#### [Instructions for the task]
With pictures left out, return only the lines from the line containing "Task: Enable the IsRoaming checkbox" through the end of the material below, both included.
□ □ □ □
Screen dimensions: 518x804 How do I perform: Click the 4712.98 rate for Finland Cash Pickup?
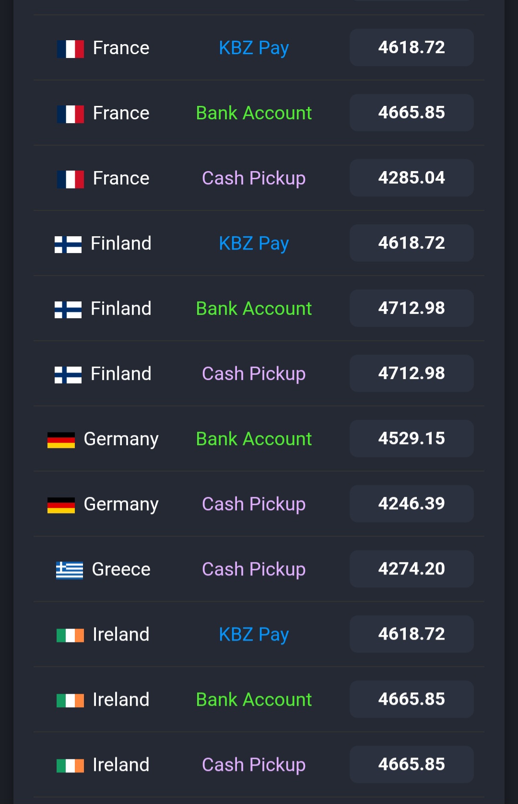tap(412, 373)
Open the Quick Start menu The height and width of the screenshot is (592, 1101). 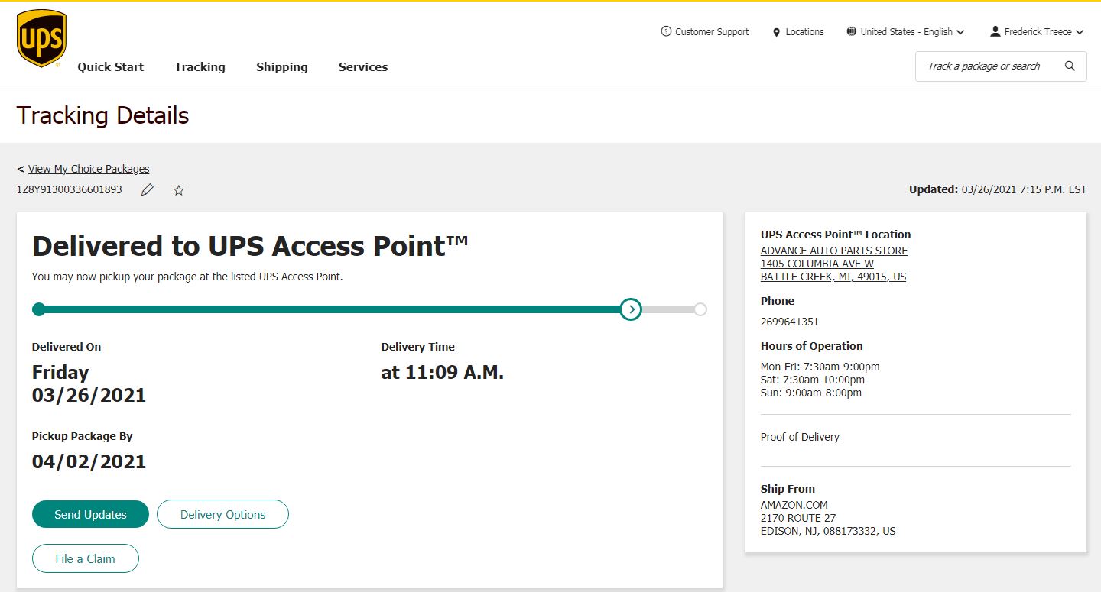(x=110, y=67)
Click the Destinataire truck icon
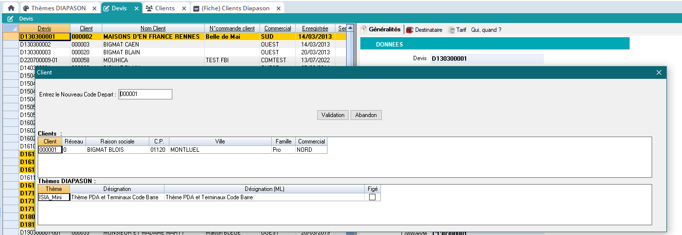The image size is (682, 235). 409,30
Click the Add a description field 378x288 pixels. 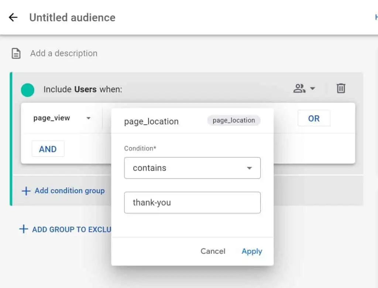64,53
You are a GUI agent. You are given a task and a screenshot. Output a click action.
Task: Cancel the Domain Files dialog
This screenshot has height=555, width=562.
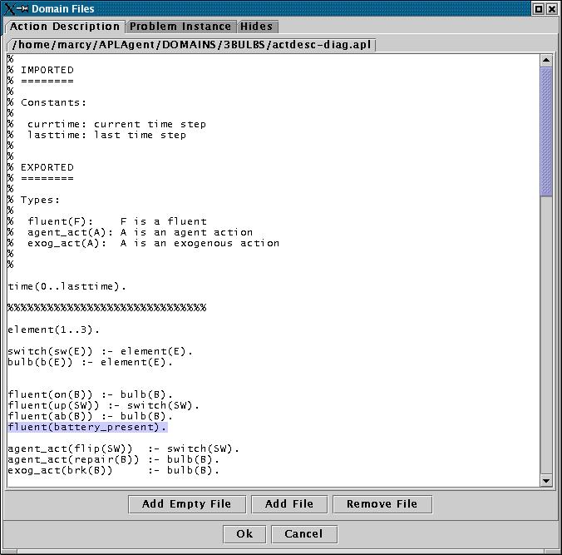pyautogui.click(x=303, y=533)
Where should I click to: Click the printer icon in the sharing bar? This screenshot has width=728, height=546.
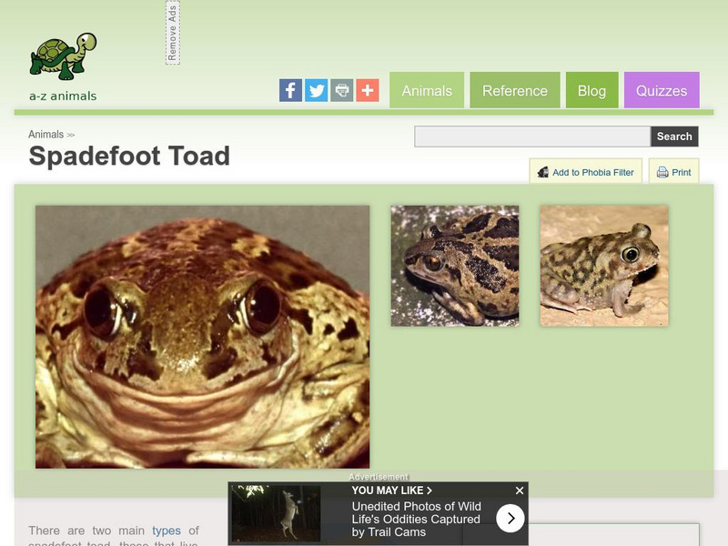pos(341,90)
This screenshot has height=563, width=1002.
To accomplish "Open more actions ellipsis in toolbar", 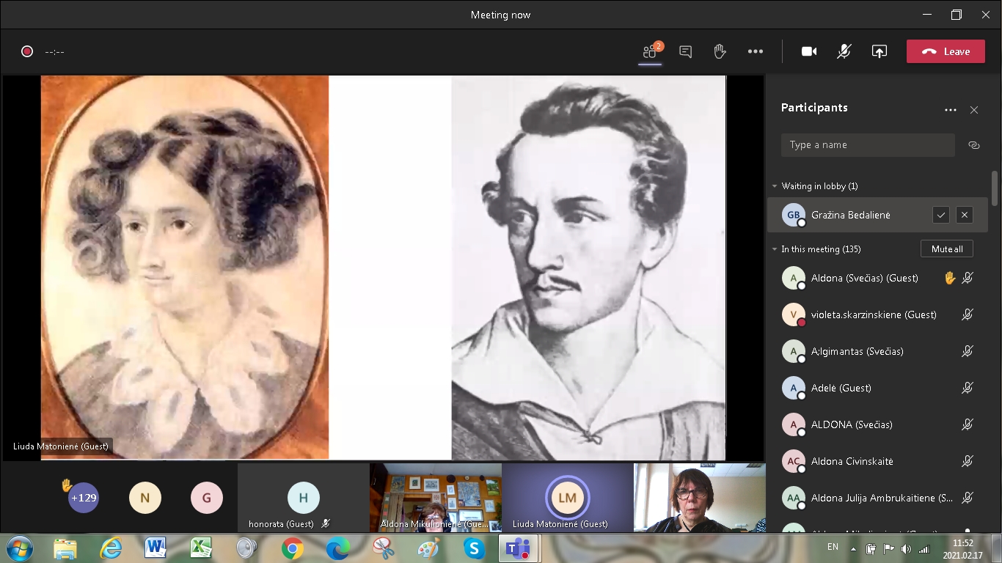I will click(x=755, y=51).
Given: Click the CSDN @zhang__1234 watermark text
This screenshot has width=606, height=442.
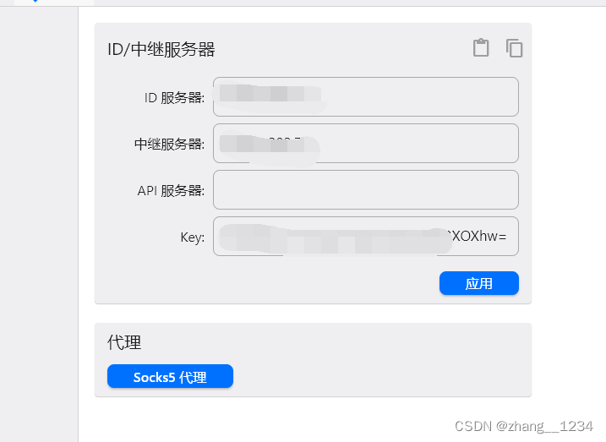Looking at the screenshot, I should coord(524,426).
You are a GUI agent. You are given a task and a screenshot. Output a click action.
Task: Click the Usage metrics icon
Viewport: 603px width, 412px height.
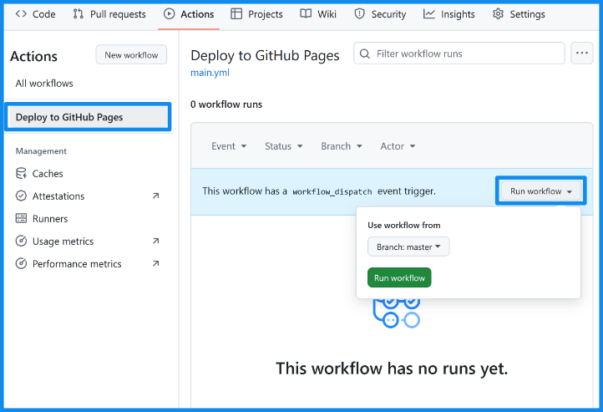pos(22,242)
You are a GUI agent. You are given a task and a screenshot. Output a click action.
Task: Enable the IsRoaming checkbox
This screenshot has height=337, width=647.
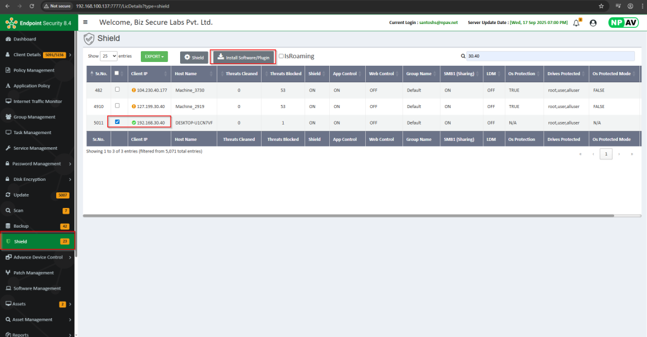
□ □ □ □
#### [Exercise response]
Task: Enable the IsRoaming checkbox
This screenshot has height=337, width=647.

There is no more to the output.